CREATE-Research, a research boutique specialising in future trends and global asset management, believes there are three new business models emerging for the mass affluent and retail client market. The first is virtual mobile advisers, a model that will eventually take the form of call centres in which advisers use mobile phones or tablets to talk to customers in real-time video meetings. "The personal element will remain intact in that the mass affluent will still have a designated adviser but with one difference: The designated advisers will interact with clients not through in-person meetings but remotely through mobile and digital media," the firm wrote in its 2015 report, "Why the Internet Titans Will Not Conquer Asset Management."

Online advice platforms, such as robo-advisers, make up the second business model. The third model will be consolidated platforms, mobile-based platforms that aggregate retail savings and create a bridge between banking, savings, and online advice platforms. "It is entirely possible that the breakthrough in this space will come from a mobile telephone company, not from a financial institution," the report notes.

Questions and Challenges

Which models will dominate in the future is not yet clear. "We do think the industry is heading in the direction of being disrupted by technology, but at the moment it’s difficult to predict what shape it will take going forwards," says Luba Nikulina, global head of manager research at Willis Towers Watson.

Some consultants are concerned about any business model that is purely algorithmic in nature. "I’m sceptical about robo-advice, in the sense that I don’t think clients will be fine if performance goes down and they start to lose money," says Cara Williams, global head of wealth management and technology solutions at Mercer.

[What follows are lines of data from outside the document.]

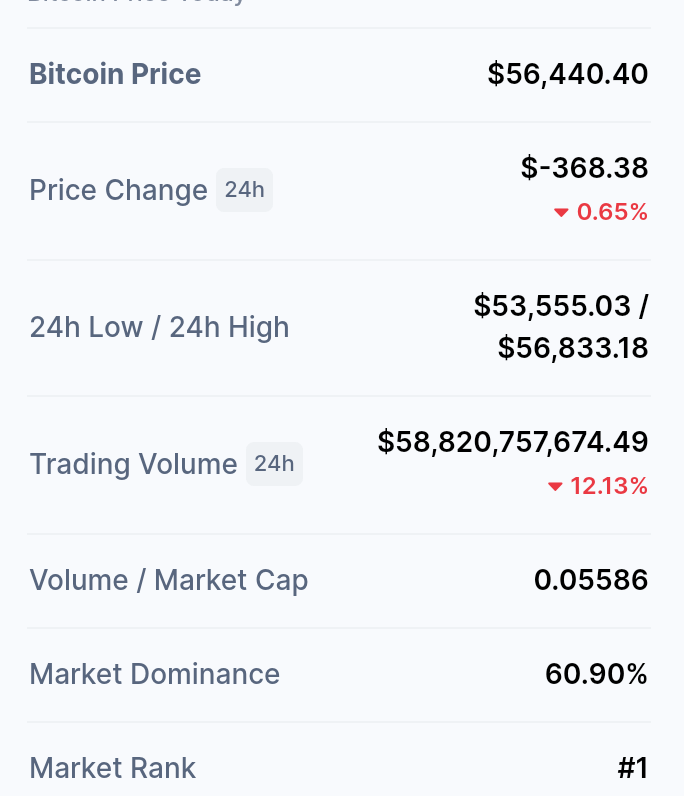Select the 24h badge next to Trading Volume
684x796 pixels.
point(274,463)
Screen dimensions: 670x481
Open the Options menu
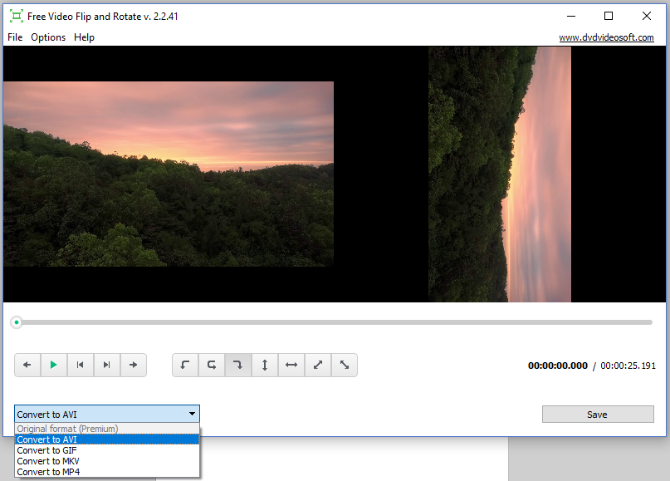[x=48, y=37]
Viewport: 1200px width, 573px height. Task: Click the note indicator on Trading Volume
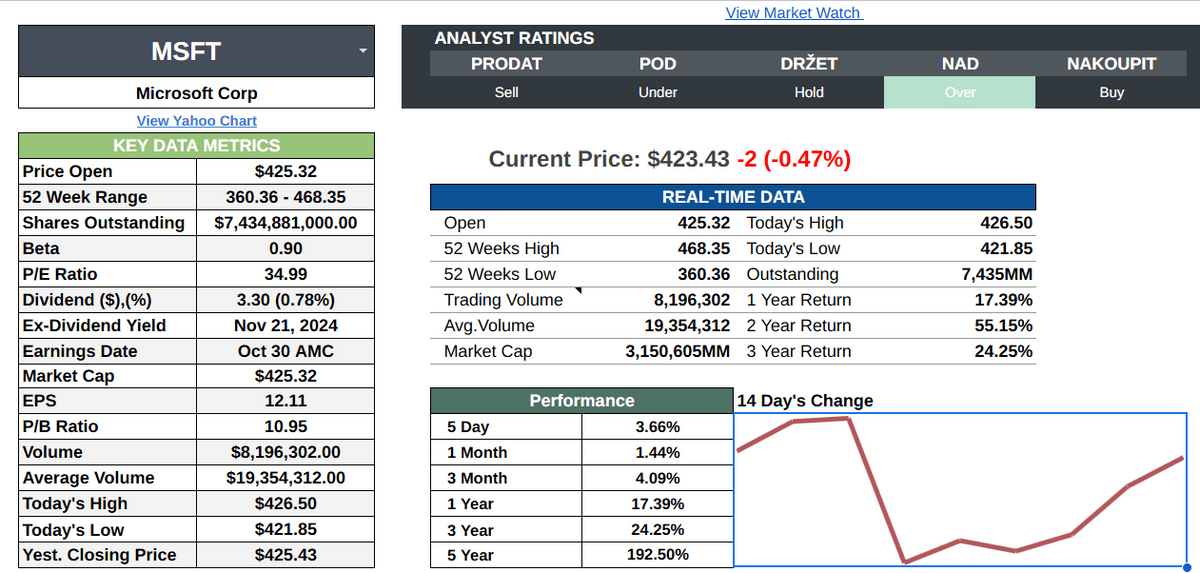[577, 292]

There are also regulatory and risk implications for the future. In April, the Massachusetts Securities Division warned that robo-advisers, as they are typically structured, may not be able to carry out the fiduciary responsibilities required of an authorised investment adviser. "Entities that create computer-generated portfolios but fail to do the necessary due diligence to know their customers and who specifically decline most if not all the fiduciary duty are not performing the duties of investment advisers," warned William Galvin, secretary of the commonwealth of Massachusetts.

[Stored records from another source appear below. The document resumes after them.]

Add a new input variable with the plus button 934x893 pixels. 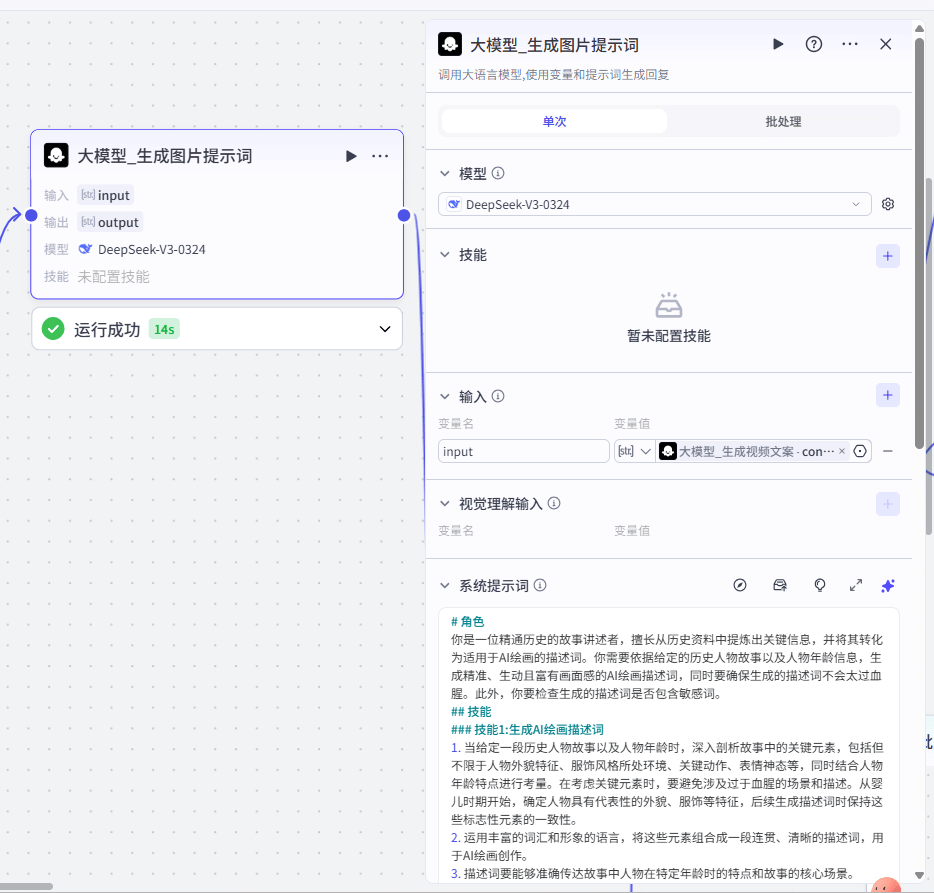pos(887,395)
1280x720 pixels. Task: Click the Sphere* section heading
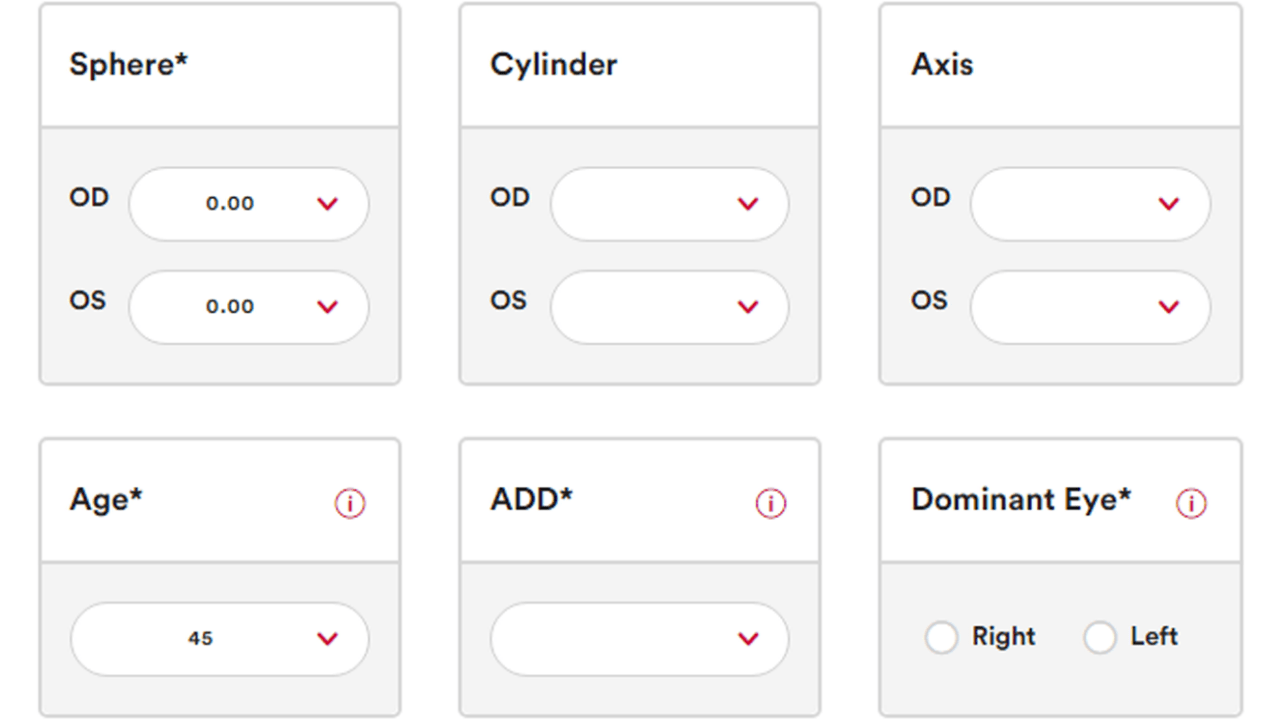click(x=129, y=65)
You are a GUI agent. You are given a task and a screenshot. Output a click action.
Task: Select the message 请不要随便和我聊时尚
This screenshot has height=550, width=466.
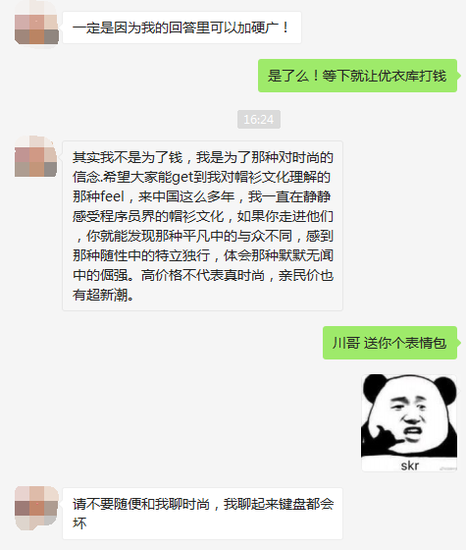202,514
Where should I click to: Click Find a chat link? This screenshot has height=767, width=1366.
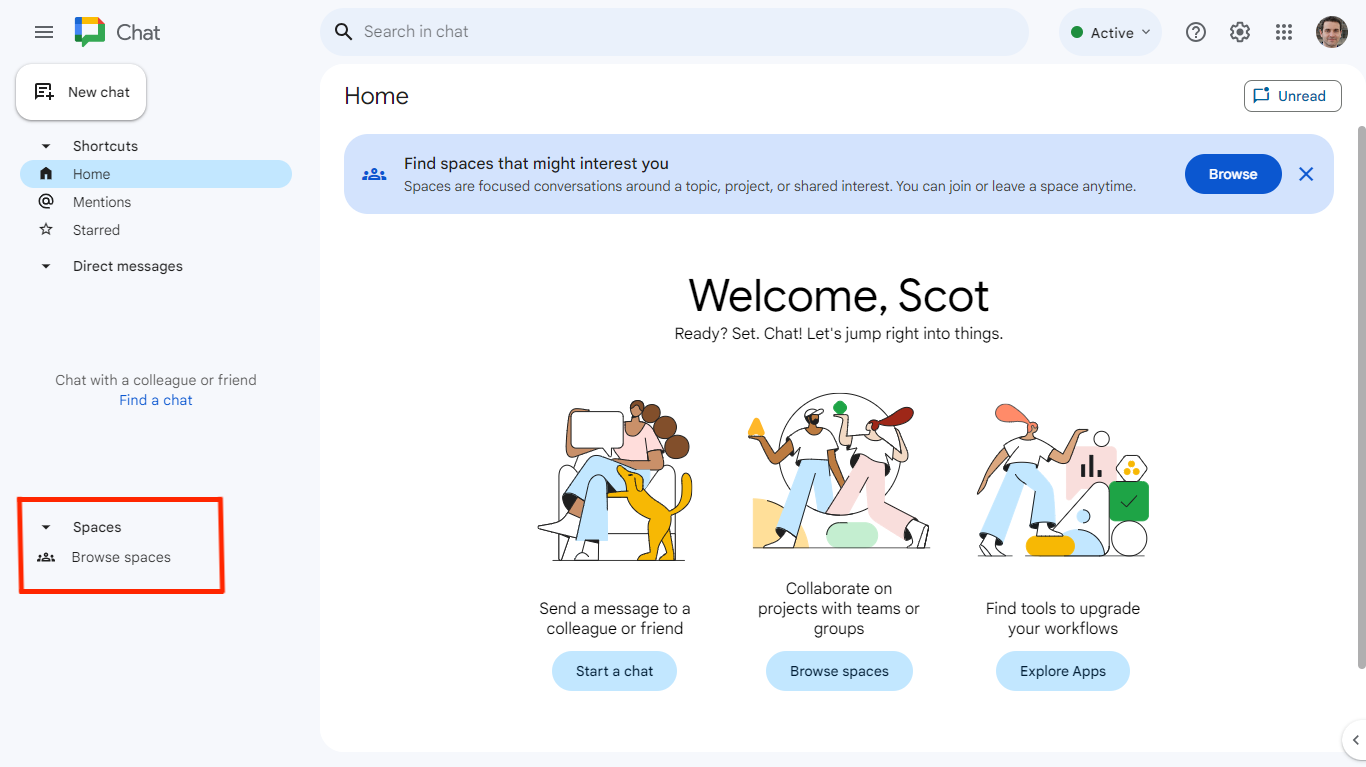tap(155, 399)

But Barker-Merz says automated solutions are bringing a lot to the table by making things simple for the end investor. "We have made things very complex over the years, and we’ve done customers a disservice as an industry. There’s a barrage of information that’s hard to decipher, and it is exhausting for people."

Whichever direction the industry heads, it is clear that it will not be business as usual. "There’s a fairly dramatic shift going on. Firms that rely on the old way of doing business, who say, ‘You should hire us because we know everything and you know nothing,’ are going to disappear, because clients are becoming more savvy," says Jackie Alvarez, principal at Investit.